A Juana le faltan cosas

Sobre Juana a los 12 (Martín Shanly, 2013)

ENSAYOS

Andrea Salvatore

7/20/20202 min read

Martín Shanly elige presentar a Juana (Rosario Shanly), la protagonista de su ópera prima (Juana a los 12, 2013), a través de un intercambio de figuritas en el que no tiene nada para ofrecerle a su compañera, y se queda, por esto, sin nada para recibir. En el universo de Juana, de escuela bilingüe, retiros espirituales y maestros particulares, no hay carencias económicas pero sí afectivas. También hay desigualdad con sus pares y el resto de las personas con las que interactúa.

Juana es diferente porque le faltan cosas. Según la institución educativa a la que asiste le faltan conocimientos que debería tener a su edad: no sabe la tabla del seis, no tiene una ortografía correcta y es la única en el curso que desaprueba. Por recomendación de la directora, le realizan unos estudios para medir su capacidad intelectual. Uno de los análisis consiste en observar figuras simples a las que les falta alguna parte (un zorro sin una oreja, un árbol sin sombra) pero Juana no puede encontrar la falta, no puede verla.
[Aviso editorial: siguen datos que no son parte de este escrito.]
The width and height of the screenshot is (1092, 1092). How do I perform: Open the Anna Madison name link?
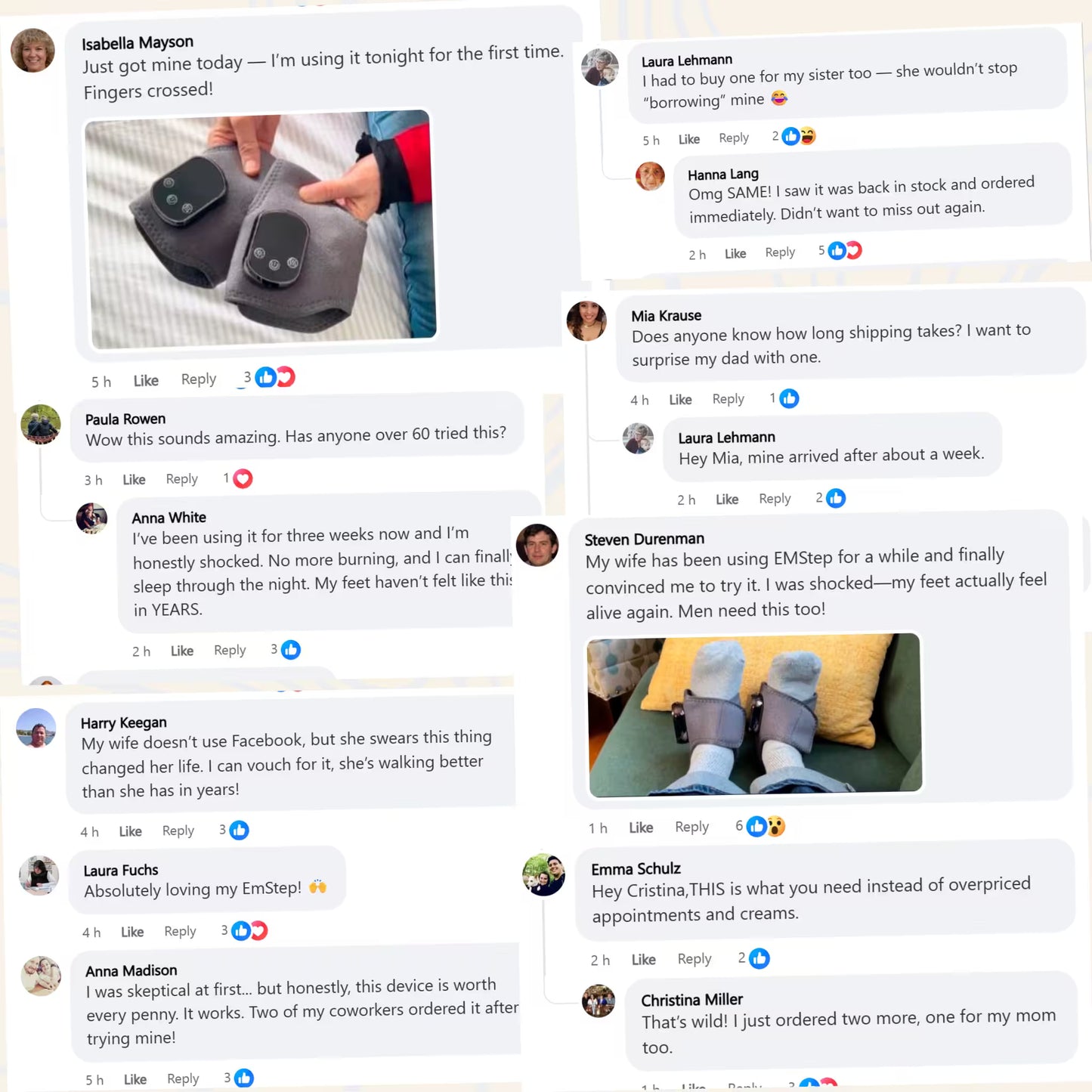[x=131, y=971]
Le faltan amigos y no la invitan a fiestas. Se aferra a la chica nueva del colegio pero cultiva una relación que dura muy poco. La madre no la escucha y el padre solo aparece mediante llamadas telefónicas cuando hay problemas.

Lo faltante y lo desmembrado, que es característico de la adolescencia, en este mundo se transforma en sanción. Juana tiene que adaptarse y encajar en los modelos de alumna, hija y amiga particular. La búsqueda de su identidad la hace a su manera, de a pedazos. No es inocente que aparezca un primer plano de El animalario universal del profesor Revillord, un libro-álbum en el que con ilustraciones de partes de distintos animales se puede crear uno nuevo.
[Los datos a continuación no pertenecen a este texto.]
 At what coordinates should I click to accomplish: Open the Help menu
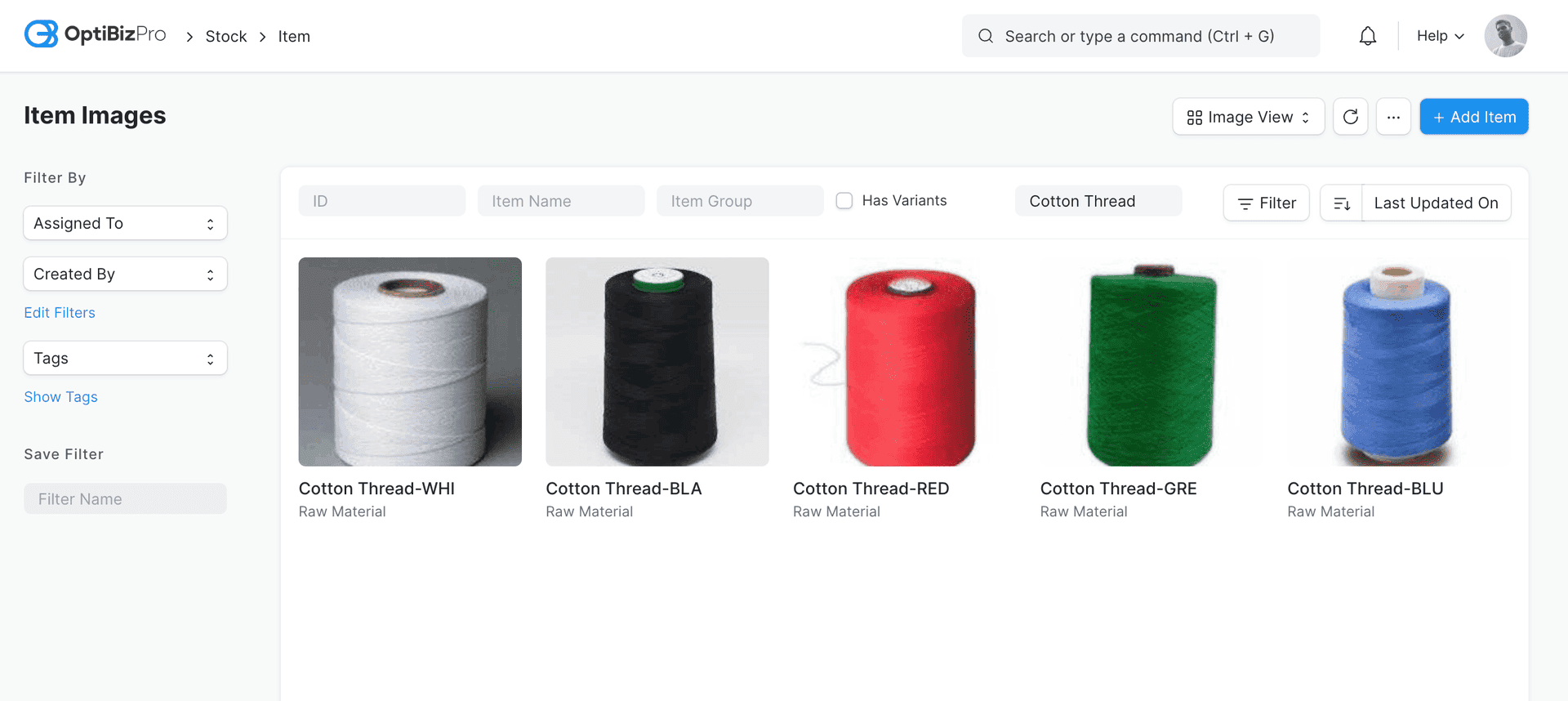pos(1440,36)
Sin embargo, no hay una revelación explícita de los objetivos e intenciones de la protagonista. El momento en el que el espectador puede encontrarse más cercano a su psiquis es durante una secuencia onírica en la cual ella escapa de una grotesca mesa familiar al aire libre, repleta de carne cruda y rodeada de personajes que emiten sonidos de animales. Juana corre hacia un acantilado, se resbala y aparece, por primera vez, la figura paterna filmándola a lo lejos, como elemento externo que no acude a sus pedidos de auxilio, solo dirige. Juana grita, pero nadie la ayuda y termina cayendo.
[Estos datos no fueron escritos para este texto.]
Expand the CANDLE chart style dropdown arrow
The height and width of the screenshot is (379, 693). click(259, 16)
Lo que sí hace Juana es saltarse las reglas y ser rebelde. A veces le sale bien, como cuando le vuelven a hacer el mismo estudio con las figuras incompletas y ya conoce las respuestas, y a veces le sale mal, como cuando en la escuela descubren que robó y rompió una carta que iba dirigida a su ex amiga.

En la escena final de la película Shanly ubica a la protagonista viajando a bordo del auto de su madre, como metáfora de una posible evolución. El desenlace es enigmático. Juana aprehende una lección que le deja su verborrágica maestra particular: disfrutar de los tiempos de ocio para descubrir cuáles son sus pasiones. A Juana todavía le faltan cosas, pero ya sabe cómo fingir, cómo camuflarse y, quizás, cómo buscar su potencia en este lugar.